A 49-year-old asymptomatic male patient was referred to a private clinic in order to undergo routine panoramic radiography. Results showed an oval-shaped, radiolucent area of cystic aspect and regular, well-defined cortical outline; its longest axis was placed horizontally in the left hemimandible. This lithic area, located under the lower left third molar, was anterior to the mandibular angle, and reached the border of the mandible, which showed thinner than normal width due to the presence of the bone defect. The apparent unity of the upper contour of the lesion and the upper wall of the mandibular canal gave them a thicker than normal appearance. The fact that the lower wall of the mandibular canal was visible within the radiolucent area showed that there could be a neighboring relationship, but not an involvement, of the inferior alveolar nerve (Figure 1).
As a hard buccal protuberance was perceived on palpation, a CT was performed. The coronal view in the CT scan showed that there had been a distention of the mandibular buccal cortex and that glandular tissue had been spreading into the bone defect. A further coronal view revealed the buccal location of the mandibular canal, which was preserved (Figures (Figures2 and2 and and33).
A previous scintigraphy revealed an inflammatory condition associated with an obstructive process involving the submandibular glands, particularly on the left side (Figure 4).
The etiology of SBD was suggested by Stafne  to arise as early as the fetal period by failure of normal deposition of bone to fill the cavity formed by regressive changes of the lowest portion of condylar cartilage. Choukas and Toto  did not rule out a congenital origin, but advocated that entrapment of the superior lobe of the submandibular gland during mandible development would determine the bone defect formation. They speculated that SBD may be the result of an erosive process caused by the superior lobe of the hypertrophic gland. A bone defect formation was documented by Tolman and Stafne  confirming that SBD may also have a developmental origin.

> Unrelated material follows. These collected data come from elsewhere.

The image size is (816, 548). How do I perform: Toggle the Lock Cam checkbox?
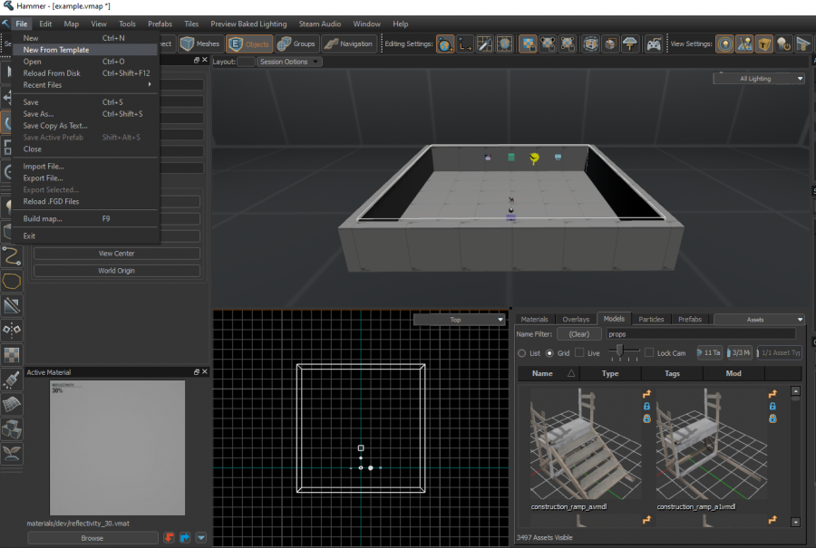(650, 352)
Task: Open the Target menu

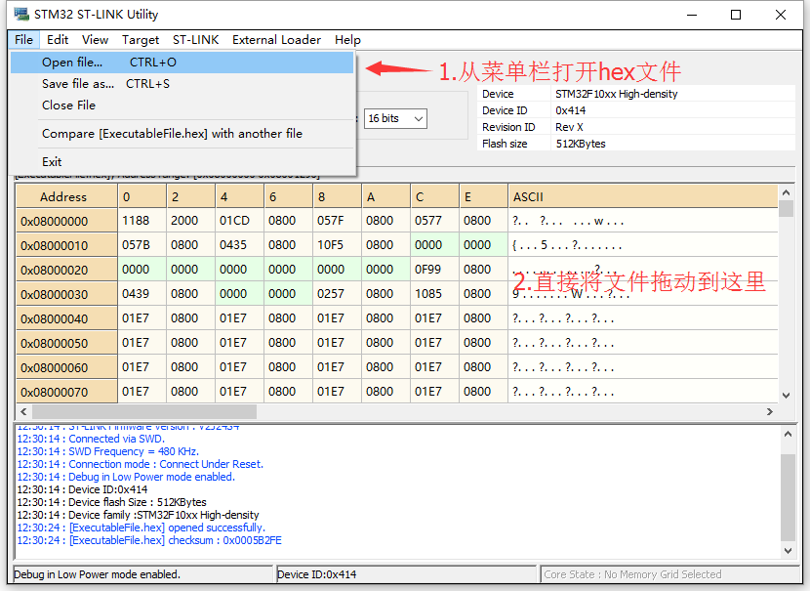Action: tap(140, 40)
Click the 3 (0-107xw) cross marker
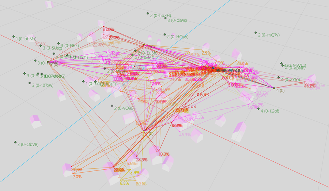Image resolution: width=329 pixels, height=191 pixels. (30, 83)
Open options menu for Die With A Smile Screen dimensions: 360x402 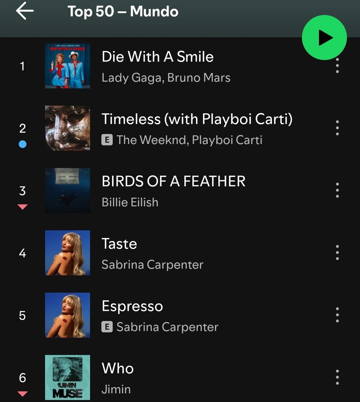tap(337, 66)
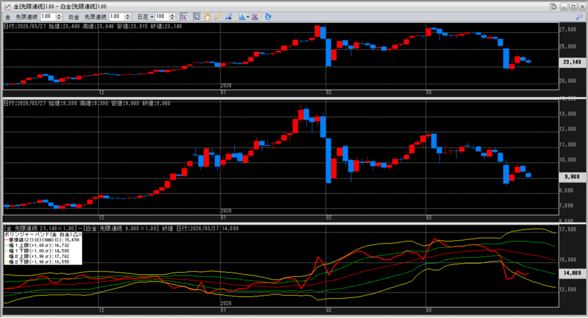Click the blue line-edit pen tool

229,17

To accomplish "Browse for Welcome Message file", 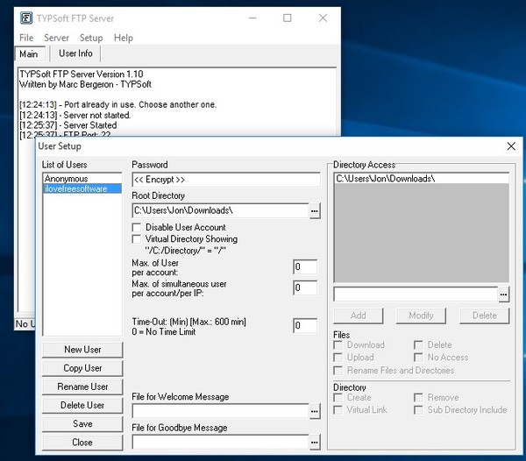I will tap(315, 411).
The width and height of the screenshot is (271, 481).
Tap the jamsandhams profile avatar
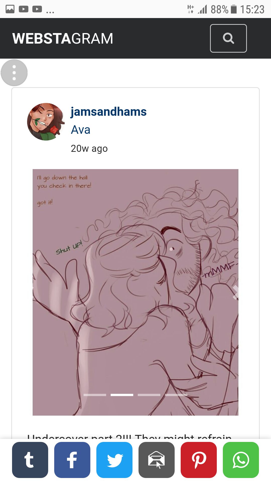[46, 122]
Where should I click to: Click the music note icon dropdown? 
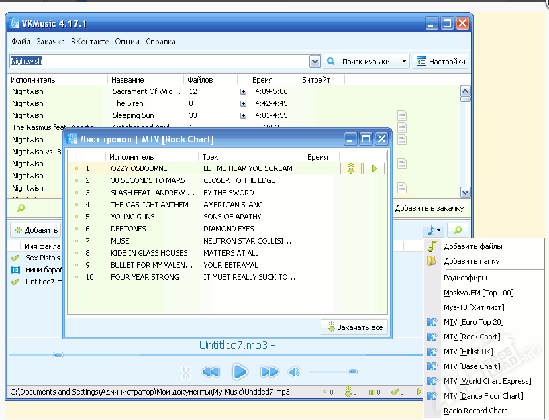pos(432,230)
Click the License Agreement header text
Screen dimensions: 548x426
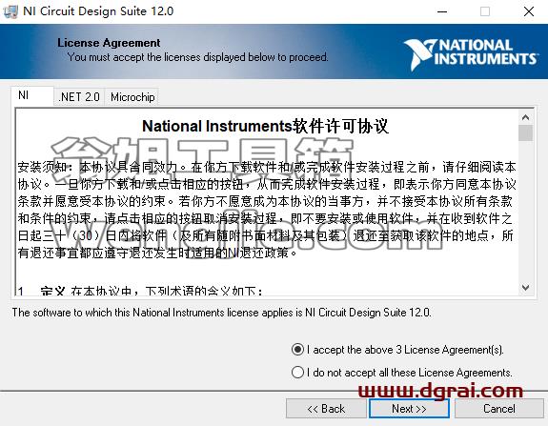109,43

Recently, an extensive literature review  affirmed that all SBD variants (anterior:related to the sublingual gland, posterior:related to the submandibular gland, and of the ascending ramus:related to the parotid gland) are the result of an erosive process caused by pressure of hypertrophic/hyperplastic submandibular glands on the bone surface. However, the area of medial pterygoid muscle attachment was included as a site of SBD (posterior variant) presentation in Philipsen et al.'s study , where contact between the gland and mandible surface is improbable.
Minowa et al.  did not consider it reasonable that the gland exerts pressure and cavitation on the medial aspect of the mandible and speculated that SBD may have its origin in a benign lipoma or be the result of bone resorption due to an acquired vascular lesion. In addition, they refute the embryologic and congenital origin since SBD does not occur in children under 10 years of age.
In a report on a mandibular ramus-related Stafne's bone cavity , Campos et al. showed that there was no contact between the parotid gland and the bone surface at the site. Therefore, SBD may also be the result of a focal failure during intramembranous ossification of the mandible .
More recently, Shimizu et al.  refuted the vascular origin; SBD was assumed to be a gland-related condition, and dislocation of the submandibular gland was proposed as the cause of its occurrence.
This particular case clearly shows the relationship between the cavity and its corresponding submandibular gland. Due to a chronic inflammatory process detected in the scintigraphy, the gland seems hypertrophied and capable of exerting enough pressure to cause bone resorption. Moreover, we consider this pressure sufficient to cause distension of the buccal cortex. Thus, we agree with Campos  when he says that (1) submandibular gland hyperplasia/hypertrophy is the chief etiologic factor for the vast majority of cases of SBD, posterior variant, in the area free from medial pterygoid muscle attachment (2) a few cases of SBD, posterior variant, mostly in the area of medial pterygoid muscle attachment, are defects of embryologic origin and (3) vascular alterations have a contributory but not the main role in SBD formation.